Figure 1:Peak code domain error (PCDE) of a clipped four-carrier WCDMA signal as a function of the peak-to-average ratio (PAR) after clipping. The limit required by the 3GPP standard is -33 dB, which is met for PARs up to 4.5 dB.
Furthermore, joint operation of the adaptive time-delay compensation and pre-distortion algorithms could be demonstrated for single and multicarrier signals. Power efficiencies between 14 and 15% for a complete transmitter module could be achieved with a power amplifier chain that is not yet optimised. With further improvements, efficiencies up to 18% are expected. The adaptive pre-distortion can reduce the intermodulation products resulting from power amplifier non linearities by more than 20 dB ? see Figure 2.
Figure 2: Power amplifier output signal at 40 W output power with and without pre-distortion. Adjacent channel power is reduced to meet requirements for adjacent channel interference.
Minimising mutual RF interference It is particularly important to cut the number of analogue RF components for the receiver and to minimise the mutual interference of the individual carriers of the multicarrier signal. The reduction in analogue components can be obtained by using a direct down-conversion receiver with only one analogue down-converter stage. This receiver is based on SiGe hetero-junction bipolar technology (HBT). The layout of the chip as well as the evaluation board is shown in Figures 3a and 3b.
Figures 3a-b: Layout of chip and evaluation board for the direct down-conversion receiver (chip size: 2.55 x 2.55 mm2).

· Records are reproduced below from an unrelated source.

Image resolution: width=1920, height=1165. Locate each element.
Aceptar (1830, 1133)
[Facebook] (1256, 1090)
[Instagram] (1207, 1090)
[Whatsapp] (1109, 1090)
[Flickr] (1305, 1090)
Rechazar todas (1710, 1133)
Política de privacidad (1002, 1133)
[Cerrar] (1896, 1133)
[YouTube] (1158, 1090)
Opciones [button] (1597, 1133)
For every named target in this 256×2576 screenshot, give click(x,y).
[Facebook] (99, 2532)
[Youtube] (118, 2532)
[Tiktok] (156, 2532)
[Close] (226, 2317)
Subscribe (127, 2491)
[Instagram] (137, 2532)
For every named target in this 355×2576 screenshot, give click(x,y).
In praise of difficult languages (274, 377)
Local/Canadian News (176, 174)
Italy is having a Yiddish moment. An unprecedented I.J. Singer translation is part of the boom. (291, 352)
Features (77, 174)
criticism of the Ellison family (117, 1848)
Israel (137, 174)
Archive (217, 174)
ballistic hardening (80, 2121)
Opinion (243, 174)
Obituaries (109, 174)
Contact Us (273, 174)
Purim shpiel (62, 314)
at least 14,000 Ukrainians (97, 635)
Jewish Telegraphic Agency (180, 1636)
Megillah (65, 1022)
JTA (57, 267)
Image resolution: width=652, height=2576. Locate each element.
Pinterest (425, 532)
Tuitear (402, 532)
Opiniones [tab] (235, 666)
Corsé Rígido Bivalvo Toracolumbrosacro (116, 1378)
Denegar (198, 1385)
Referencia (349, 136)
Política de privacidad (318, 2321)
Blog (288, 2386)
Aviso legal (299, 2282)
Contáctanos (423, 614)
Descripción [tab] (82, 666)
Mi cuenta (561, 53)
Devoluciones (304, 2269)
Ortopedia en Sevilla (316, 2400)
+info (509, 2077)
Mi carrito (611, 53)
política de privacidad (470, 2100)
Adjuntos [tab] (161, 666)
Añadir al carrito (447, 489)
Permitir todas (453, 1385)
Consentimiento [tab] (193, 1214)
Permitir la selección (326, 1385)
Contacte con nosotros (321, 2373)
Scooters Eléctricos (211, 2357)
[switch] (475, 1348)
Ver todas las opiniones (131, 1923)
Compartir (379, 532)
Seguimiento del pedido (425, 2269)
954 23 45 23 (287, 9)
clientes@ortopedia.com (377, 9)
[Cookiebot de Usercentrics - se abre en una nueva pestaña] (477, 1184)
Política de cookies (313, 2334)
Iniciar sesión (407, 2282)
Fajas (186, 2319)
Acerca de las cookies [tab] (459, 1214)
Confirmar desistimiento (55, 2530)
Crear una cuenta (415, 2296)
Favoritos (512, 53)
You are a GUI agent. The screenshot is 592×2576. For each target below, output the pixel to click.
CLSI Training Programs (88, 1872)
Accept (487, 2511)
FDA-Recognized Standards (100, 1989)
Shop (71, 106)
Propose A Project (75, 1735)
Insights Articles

Since the required high image rejection ratios cannot be achieved with an analogue down-converter, an additional compensation algorithm is required in the digital baseband to compensate for gain and phase imbalances in the analogue section. A concept for a compensated direct down-conversion receiver has therefore been developed in SCUBA. Theoretical studies and simulations of the analogue and digital sections show that the required image rejection ratio of more than 60 dB can be achieved. First samples of analogue ASICs for down-conversion and baseband filtering are available. A prototype implementation of the digital error compensation algorithm is currently being tested. | |||